Saturday, December 16, 2006

Torino/Turin Window Displays


















Continuing on with the theme of big city Torino/Turin outings. I have been enjoying wanderin
g around somewhat aimlessly, naturally drawn to all the food displays, whilst I have been making weekly trips to Torino to see my dentist. This week is the last appointment for a long while I hope. Paolo is a wonderful dentist, but dental work is never as much fun as window shopping.

Wednesday, December 13, 2006

Italian Christmas lights... Torino style



Christmas in the city is always a magical time, " secondo mei".
As a kid growing up in rural America going to the city at Christmas time was a thrilling adventure.

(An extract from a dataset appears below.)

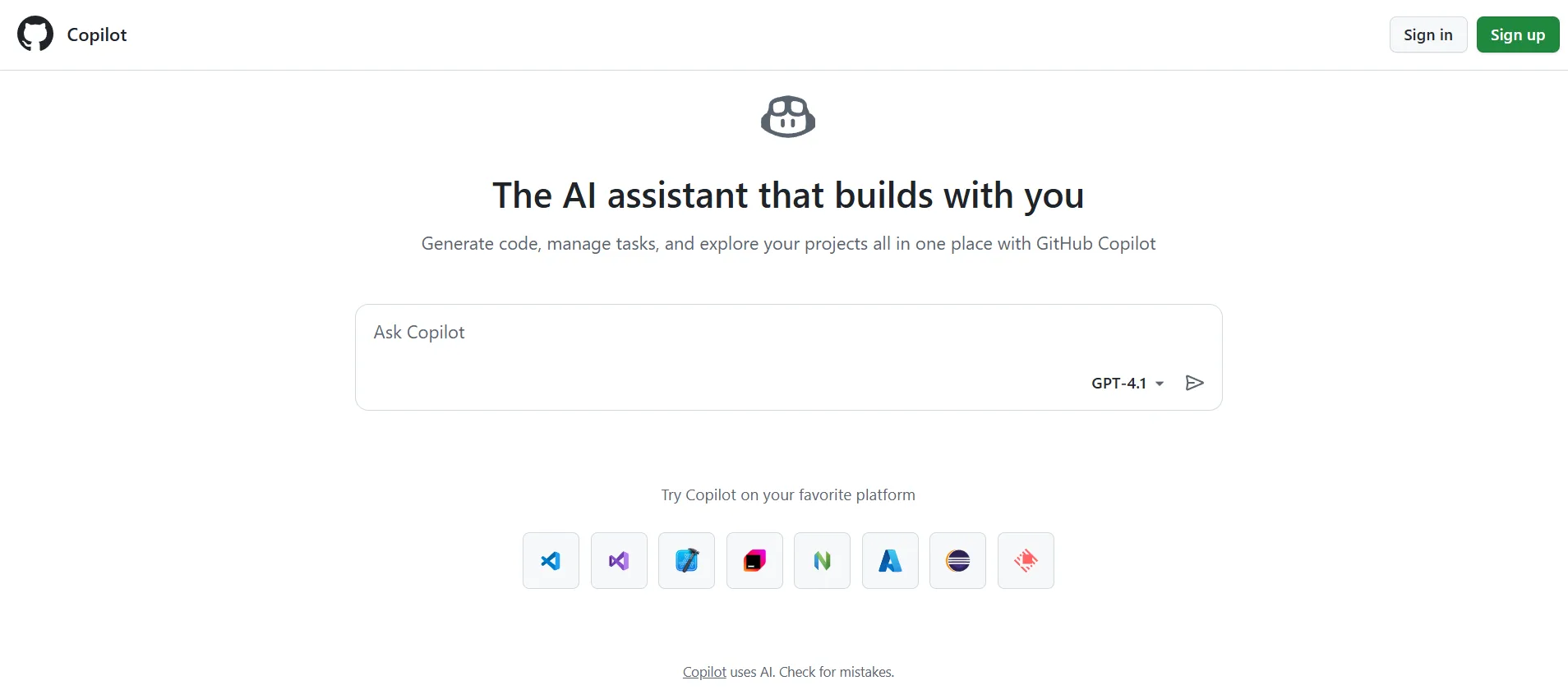1568x699 pixels.
Task: Select the GPT-4.1 model label text
Action: coord(1121,383)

For me it meant getting up at the crack of dawn, settling into the back seat of the car, sleeping till we reached the mighty Mississippi where the rural farm land slipped away as we passed over the bridge and the big city loomed large and strange. It was a mysterious and fascinating special day. We would spend the day in search of the most beautiful and lavish Christmas displays and the shortest line to tell Santa where he could find us and what we would love to see under the tree.
I still get a thrill anytime I go into to a major city especially at Christmas time. I have a fascination for the lights and store displays. Torino has that unique European flavour mixed with an exoticness that now I almost take for granted. I find myself feeling like a kid again lingering over many small details and not wanting to miss a thing!

Friday, December 08, 2006

More Bells

I had a few comments from "it's all about the bells" that I needed a few more bells,
so here are a few more a few more in.
Not exactly Christmas bells but seasonal all the same.














Sunday, December 03, 2006

November Morning or Fabrizio says "the seaside at winter time"

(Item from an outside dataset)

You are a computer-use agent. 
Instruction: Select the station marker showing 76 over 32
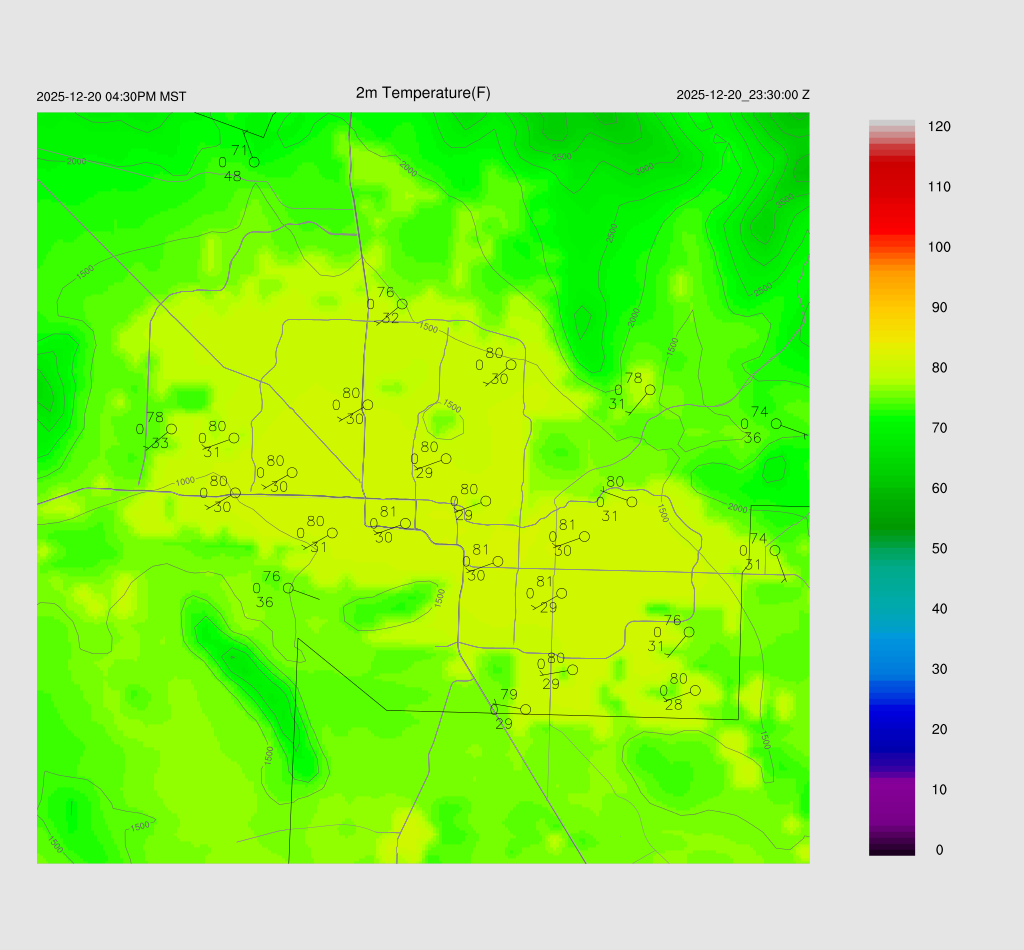coord(402,304)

Sometimes our view can be so amazing that it's hard to believe that it's the same place. Bella Baita's view from our balcony never ceases to capture my eye an make me go oooh ahhhh.....


Friday, December 01, 2006

It's all about the Bells

Fall Festivals have always had a special appeal for me. The one in my small town growing up were all about getting back to school and wearing all those new autumn clothes that were too warm in the beginning of September to wear. By the time the fall festival rolled around there was a crispness to the air and apples everywhere and all those foods that only get made by the ladies of the church or D.A.R. for the fund raiser of the year. Silly carnival rides and animals getting the coveted blue ribbon first prize before that trip back home in the cattle truck and the family piled into the cab up front and back. It was just a lot of fun. It's not so different here, although the animals usually arrive under their own steam with the family either on foot or some on horses and everyone gathering around admiring their cows or their neighbors herd of sheep or goats. Then there are the stands of fruit, veg, crafts , or vendors selling everything you need to mend your harnesses or make your own wine. The women folk wander off to have a look round all the market vendors that have arrived on a day different from their regular day and, Mio Dio, they're staying open past 12:30, the magical witching hour when everyone shuts down and goes home to have a proper meal and siesta. Not on festival day. The stands stay open although everyone is in the back having a bite to eat or sometimes the family brings along a fold up table and chairs complete with real cloth tablecloth and proper food. The farmers take their animals home for lunch after the awarding of the biggest and best bell to the honored cow, goat or sheep. There is quite the cacophony of bells, whistles, maaing and mooing as the herd and entourage of family in cars, on foot or the beloved "vespa" to make the trek home and enjoy a bit of respite after a morning enjoyed visiting or gossiping with your neighbors. Seems like a grand idea to me.